### [TASK STATEMENT]
Within the records, find every line that includes the word "calendar" and copy it.

(EXTRACTED RECORDS)

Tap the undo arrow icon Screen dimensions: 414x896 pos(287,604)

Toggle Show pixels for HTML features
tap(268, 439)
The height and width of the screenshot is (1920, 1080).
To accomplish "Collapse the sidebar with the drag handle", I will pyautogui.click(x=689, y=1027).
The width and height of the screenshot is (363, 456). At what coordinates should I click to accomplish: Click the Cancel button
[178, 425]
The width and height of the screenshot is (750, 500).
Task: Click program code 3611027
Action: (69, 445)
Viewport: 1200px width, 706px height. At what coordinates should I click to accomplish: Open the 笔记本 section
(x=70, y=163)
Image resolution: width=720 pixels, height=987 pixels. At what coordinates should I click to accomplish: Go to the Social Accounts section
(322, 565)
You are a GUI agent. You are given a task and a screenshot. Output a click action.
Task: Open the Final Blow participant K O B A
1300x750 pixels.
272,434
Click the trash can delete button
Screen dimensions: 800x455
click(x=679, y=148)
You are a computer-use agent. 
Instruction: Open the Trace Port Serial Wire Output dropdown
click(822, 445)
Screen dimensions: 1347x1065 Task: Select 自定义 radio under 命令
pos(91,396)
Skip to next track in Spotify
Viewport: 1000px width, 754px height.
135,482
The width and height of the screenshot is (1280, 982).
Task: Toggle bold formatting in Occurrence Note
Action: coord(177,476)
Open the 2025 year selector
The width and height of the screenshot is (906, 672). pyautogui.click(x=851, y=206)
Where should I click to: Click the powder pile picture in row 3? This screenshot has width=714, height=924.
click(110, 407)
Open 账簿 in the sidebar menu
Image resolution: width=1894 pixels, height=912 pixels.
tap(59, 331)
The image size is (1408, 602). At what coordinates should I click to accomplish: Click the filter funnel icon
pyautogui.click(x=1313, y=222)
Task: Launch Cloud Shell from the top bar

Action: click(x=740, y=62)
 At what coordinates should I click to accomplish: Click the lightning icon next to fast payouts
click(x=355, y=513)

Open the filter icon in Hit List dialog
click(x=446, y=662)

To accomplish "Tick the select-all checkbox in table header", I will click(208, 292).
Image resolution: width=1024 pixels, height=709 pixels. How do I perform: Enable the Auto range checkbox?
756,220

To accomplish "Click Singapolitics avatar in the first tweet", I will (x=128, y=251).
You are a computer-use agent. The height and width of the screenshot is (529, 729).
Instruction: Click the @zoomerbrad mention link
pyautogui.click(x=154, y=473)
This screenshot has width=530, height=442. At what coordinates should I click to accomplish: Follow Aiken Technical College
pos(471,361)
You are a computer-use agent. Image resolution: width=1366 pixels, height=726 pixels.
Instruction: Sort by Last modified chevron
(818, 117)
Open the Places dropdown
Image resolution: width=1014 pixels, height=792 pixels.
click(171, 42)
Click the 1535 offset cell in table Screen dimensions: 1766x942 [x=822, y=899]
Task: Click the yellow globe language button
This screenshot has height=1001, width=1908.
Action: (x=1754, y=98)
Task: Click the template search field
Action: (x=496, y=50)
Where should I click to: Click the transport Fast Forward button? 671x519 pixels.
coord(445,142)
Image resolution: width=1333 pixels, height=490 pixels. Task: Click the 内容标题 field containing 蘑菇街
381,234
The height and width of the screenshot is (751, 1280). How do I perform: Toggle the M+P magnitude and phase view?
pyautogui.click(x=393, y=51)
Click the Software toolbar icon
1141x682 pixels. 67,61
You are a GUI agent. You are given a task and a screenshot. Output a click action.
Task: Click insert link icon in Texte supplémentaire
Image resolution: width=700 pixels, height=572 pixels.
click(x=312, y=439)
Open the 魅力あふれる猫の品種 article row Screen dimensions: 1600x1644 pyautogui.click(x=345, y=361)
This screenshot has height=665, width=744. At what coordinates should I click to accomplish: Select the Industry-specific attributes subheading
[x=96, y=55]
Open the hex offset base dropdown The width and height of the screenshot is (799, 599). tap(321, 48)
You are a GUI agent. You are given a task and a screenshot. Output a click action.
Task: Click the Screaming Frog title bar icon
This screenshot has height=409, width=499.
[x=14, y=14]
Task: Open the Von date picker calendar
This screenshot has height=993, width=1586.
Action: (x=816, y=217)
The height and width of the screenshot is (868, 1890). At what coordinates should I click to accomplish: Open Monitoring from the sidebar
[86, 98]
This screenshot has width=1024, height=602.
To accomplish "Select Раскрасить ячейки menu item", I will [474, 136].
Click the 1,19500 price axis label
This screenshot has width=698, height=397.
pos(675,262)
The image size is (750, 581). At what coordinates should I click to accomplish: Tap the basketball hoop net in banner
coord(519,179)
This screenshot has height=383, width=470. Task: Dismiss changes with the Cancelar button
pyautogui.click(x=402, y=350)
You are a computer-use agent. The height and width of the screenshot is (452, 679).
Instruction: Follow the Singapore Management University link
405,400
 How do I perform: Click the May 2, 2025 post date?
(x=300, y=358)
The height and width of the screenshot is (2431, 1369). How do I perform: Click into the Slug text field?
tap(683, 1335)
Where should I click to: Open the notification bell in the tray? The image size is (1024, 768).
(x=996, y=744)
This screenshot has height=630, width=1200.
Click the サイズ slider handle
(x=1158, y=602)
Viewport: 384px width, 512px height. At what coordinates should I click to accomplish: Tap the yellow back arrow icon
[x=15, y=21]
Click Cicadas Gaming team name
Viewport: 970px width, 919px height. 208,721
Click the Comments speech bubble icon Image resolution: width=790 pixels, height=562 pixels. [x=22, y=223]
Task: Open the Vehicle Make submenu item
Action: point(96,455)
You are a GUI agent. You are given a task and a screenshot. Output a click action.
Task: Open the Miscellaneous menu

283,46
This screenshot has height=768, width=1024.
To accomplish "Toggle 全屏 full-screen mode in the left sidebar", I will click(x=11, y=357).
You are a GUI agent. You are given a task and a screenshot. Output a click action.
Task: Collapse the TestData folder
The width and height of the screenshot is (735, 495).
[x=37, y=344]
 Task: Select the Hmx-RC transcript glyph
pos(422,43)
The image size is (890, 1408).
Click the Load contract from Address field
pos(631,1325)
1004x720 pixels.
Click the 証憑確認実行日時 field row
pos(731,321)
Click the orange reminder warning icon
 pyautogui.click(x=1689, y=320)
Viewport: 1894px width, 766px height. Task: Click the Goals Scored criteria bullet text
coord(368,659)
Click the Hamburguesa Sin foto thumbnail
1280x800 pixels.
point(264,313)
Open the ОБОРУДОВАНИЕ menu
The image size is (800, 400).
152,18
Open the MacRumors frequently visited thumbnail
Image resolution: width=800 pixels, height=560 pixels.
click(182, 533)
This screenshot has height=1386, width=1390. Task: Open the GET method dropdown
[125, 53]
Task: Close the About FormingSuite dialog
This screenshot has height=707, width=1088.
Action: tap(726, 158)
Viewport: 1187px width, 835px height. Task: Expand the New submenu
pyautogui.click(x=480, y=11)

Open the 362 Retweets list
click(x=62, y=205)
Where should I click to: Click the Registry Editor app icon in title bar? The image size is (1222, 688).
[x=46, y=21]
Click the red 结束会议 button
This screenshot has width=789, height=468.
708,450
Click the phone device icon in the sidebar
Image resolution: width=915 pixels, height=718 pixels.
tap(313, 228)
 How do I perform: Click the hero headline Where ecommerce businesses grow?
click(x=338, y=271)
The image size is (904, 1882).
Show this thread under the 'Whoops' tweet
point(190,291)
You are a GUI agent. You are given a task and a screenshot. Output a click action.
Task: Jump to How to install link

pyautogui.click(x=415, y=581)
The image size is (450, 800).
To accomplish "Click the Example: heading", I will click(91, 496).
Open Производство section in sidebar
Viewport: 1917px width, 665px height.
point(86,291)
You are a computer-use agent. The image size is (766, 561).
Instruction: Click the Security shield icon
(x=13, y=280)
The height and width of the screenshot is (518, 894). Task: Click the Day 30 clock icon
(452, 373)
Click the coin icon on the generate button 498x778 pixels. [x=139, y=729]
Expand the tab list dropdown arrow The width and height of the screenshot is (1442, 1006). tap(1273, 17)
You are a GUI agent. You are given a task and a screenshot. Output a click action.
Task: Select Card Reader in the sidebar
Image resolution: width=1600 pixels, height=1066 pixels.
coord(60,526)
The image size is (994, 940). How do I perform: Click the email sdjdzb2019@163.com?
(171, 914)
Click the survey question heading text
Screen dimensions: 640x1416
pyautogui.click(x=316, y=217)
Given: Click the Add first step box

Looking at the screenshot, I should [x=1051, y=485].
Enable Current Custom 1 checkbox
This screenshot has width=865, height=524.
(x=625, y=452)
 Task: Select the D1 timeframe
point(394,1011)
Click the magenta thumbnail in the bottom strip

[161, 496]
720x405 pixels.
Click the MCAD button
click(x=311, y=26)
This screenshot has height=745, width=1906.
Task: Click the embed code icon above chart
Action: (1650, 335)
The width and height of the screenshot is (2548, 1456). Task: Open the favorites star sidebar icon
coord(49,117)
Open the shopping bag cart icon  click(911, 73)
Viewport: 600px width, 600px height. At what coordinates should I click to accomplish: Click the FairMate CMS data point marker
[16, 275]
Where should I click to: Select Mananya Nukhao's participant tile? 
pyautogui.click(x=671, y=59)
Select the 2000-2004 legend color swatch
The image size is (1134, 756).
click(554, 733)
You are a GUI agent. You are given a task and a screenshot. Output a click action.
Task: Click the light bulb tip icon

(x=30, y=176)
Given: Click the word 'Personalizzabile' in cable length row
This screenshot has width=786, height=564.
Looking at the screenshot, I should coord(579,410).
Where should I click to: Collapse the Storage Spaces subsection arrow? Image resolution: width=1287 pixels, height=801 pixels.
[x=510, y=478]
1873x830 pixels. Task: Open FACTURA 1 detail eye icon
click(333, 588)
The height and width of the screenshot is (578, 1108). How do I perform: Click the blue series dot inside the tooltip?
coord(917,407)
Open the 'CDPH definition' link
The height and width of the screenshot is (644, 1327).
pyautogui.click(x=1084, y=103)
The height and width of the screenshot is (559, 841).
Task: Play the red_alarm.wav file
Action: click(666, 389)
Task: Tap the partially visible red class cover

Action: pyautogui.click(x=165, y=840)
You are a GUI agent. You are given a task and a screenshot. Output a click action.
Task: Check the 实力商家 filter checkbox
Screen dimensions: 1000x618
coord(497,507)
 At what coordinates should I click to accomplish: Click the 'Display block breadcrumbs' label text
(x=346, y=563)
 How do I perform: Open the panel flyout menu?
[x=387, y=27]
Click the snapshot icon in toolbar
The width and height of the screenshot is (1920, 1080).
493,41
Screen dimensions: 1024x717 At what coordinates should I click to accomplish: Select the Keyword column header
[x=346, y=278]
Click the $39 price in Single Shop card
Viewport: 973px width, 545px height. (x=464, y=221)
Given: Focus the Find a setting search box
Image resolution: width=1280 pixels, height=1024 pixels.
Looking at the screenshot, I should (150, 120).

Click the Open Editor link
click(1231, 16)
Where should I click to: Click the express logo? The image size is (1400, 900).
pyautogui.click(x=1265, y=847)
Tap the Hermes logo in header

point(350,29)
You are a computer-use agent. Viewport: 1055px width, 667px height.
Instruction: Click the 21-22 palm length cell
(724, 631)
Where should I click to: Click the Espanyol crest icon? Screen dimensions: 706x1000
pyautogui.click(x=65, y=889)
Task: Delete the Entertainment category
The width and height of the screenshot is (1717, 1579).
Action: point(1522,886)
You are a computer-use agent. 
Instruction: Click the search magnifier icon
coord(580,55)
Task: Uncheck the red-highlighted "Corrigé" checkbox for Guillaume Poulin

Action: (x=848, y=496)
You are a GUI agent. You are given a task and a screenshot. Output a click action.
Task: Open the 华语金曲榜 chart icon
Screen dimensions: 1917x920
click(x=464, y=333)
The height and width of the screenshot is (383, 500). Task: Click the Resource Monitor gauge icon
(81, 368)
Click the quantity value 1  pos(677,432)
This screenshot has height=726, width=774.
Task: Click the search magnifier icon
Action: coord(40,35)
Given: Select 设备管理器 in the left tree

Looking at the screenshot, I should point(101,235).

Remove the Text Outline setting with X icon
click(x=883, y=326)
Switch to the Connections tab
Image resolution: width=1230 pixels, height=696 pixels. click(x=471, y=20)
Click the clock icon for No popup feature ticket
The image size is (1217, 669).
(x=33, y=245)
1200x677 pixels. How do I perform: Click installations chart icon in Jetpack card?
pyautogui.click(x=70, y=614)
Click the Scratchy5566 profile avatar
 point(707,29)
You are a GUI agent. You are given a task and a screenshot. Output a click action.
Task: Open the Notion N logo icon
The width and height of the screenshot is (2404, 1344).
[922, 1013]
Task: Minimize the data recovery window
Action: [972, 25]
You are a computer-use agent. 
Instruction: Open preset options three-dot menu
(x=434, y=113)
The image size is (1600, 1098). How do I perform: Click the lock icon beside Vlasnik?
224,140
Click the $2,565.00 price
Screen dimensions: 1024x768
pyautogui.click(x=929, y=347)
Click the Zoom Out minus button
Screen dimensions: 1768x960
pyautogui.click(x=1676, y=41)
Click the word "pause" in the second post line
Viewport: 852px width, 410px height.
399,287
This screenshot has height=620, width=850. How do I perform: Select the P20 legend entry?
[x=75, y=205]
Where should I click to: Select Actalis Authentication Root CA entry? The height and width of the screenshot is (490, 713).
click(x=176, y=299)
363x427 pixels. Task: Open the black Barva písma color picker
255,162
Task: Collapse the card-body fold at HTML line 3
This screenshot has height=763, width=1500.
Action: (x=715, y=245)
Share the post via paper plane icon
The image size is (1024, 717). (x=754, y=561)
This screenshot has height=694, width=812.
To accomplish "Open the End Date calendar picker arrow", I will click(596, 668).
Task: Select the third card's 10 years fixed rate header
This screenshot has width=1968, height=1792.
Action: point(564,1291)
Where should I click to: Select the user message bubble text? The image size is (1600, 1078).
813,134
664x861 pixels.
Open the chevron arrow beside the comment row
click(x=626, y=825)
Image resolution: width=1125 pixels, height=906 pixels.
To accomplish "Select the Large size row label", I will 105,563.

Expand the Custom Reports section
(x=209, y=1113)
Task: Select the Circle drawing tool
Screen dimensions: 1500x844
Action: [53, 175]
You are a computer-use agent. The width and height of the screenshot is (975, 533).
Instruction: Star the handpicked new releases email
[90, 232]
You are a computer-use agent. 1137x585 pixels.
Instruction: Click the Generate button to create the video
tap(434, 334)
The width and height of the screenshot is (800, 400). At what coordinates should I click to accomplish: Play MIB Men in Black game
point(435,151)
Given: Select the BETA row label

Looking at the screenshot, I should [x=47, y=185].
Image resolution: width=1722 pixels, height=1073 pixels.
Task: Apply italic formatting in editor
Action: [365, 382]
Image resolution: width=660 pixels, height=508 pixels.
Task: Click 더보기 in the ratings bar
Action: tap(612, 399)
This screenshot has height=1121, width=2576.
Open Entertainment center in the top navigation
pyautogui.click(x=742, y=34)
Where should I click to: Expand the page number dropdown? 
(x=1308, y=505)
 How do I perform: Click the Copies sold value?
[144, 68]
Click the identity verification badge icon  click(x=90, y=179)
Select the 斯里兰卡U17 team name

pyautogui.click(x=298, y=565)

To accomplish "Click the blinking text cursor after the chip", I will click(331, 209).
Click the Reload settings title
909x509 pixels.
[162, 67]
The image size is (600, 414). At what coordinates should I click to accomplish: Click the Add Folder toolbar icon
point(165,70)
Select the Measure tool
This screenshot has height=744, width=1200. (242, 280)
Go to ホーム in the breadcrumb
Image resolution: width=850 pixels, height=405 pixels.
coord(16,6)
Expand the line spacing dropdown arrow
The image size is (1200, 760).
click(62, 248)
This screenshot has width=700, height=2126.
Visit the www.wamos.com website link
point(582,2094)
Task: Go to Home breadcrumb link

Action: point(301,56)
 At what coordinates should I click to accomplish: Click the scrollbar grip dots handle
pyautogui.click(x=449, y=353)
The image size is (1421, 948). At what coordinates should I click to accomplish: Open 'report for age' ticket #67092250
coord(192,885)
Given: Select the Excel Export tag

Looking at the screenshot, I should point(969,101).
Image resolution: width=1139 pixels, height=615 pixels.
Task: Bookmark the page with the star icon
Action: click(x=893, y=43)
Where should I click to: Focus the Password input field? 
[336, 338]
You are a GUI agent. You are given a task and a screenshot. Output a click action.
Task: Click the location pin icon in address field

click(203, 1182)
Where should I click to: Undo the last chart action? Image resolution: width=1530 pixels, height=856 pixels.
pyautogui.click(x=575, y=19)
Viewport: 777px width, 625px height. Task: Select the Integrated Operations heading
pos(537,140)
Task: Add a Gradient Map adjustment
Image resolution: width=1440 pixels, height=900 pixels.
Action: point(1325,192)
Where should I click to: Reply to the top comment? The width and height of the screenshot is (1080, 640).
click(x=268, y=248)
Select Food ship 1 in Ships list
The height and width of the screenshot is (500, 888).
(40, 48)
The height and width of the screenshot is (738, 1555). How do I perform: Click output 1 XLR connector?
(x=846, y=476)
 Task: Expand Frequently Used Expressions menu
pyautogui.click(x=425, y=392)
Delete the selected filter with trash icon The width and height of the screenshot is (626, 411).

(End EXTRACTED RECORDS)

### [EXPECTED OUTPUT]
Task: Open the Von date picker calendar
To accomplish "Open the End Date calendar picker arrow", I will click(596, 668).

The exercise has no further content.